Preparation and In Vitro Cytotoxicity Assessments of Spherical Silica-Encapsulated Liposome Particles for Highly Efficient Drug Carriers.

This work reports the formation of spherical solid silica-encapsulated liposome particles (SLPs) as functions of the concentration of silica precursor, reaction time, temperature, and volume ratios of solvent, respectively. The solid SLPs are more robust and have better drug-loading-efficiency liquid liposomes in carrier formulations. The liquid-state liposomes are hard to handle and have a lower drug-loading efficiency because they are fragile to external stimuli and have narrow hydrophobic phospholipid bilayers. The SLPs were obtained by silicification with tetraethyl orthosilicate (TEOS) in the hydrophilic region of phospholipid bilayers by a sol-gel process. These SLPs were characterized by scanning electron microscopy (SEM), focused ion beam (FIB)-SEM, confocal laser scanning microscopy (CLSM), thermogravimetric analysis (TGA), ζ-potential, X-ray diffraction (XRD), Fourier transform infrared (FT-IR) spectroscopy, and UV-vis spectroscopy. The obtained SLPs were spherical with an average size of 2-3 μm.

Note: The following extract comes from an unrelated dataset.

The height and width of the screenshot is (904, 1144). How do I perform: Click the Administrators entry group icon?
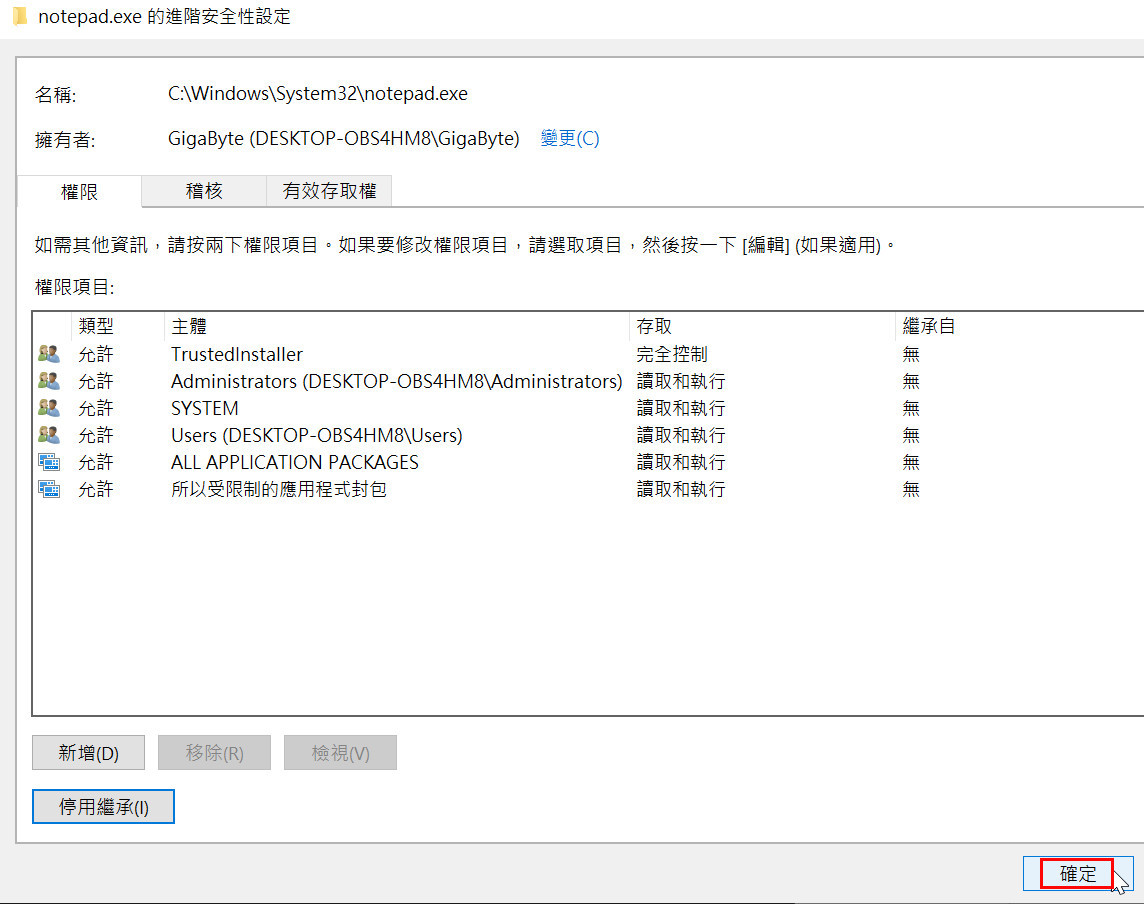48,381
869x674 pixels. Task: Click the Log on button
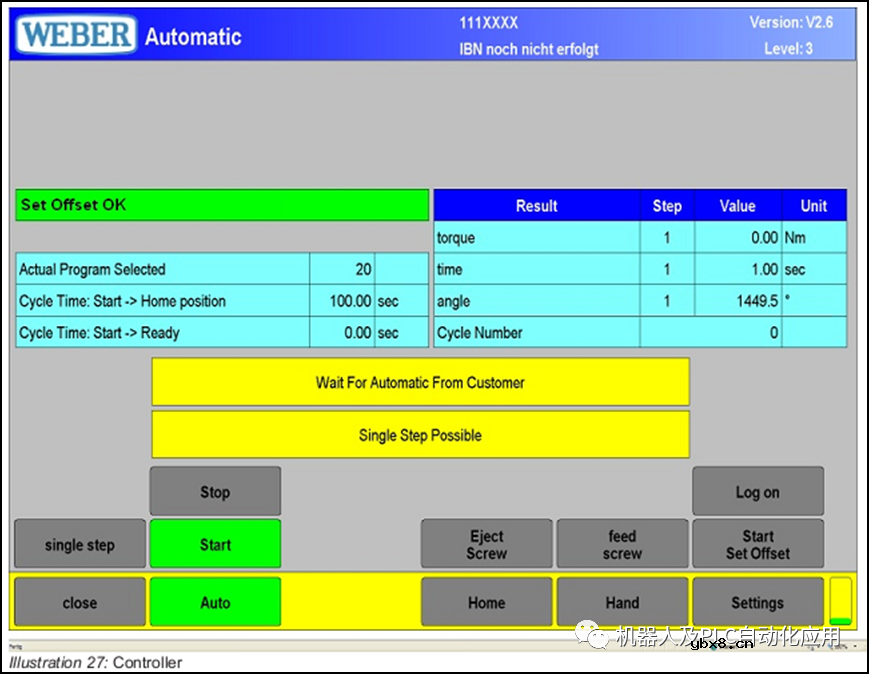[x=757, y=492]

The hydrophilic region of the SLP phospholipid bilayers was confirmed using CLSM with green fluorescent fluorescein isothiocyanate (FITC) labeling and FIB-SEM. Furthermore, the drug-loading capacity and in vitro cytotoxicity assessments were performed using several drug compounds and L929 cells. The drug-loading capacity of the SLPs was >95%, and in particular, the hydrophobic drug-loading capacity was 2.3 times higher than that of general liposomes. Moreover, the result of an in vitro cytotoxicity assessment of the SLPs was good, about 99% of cell viability.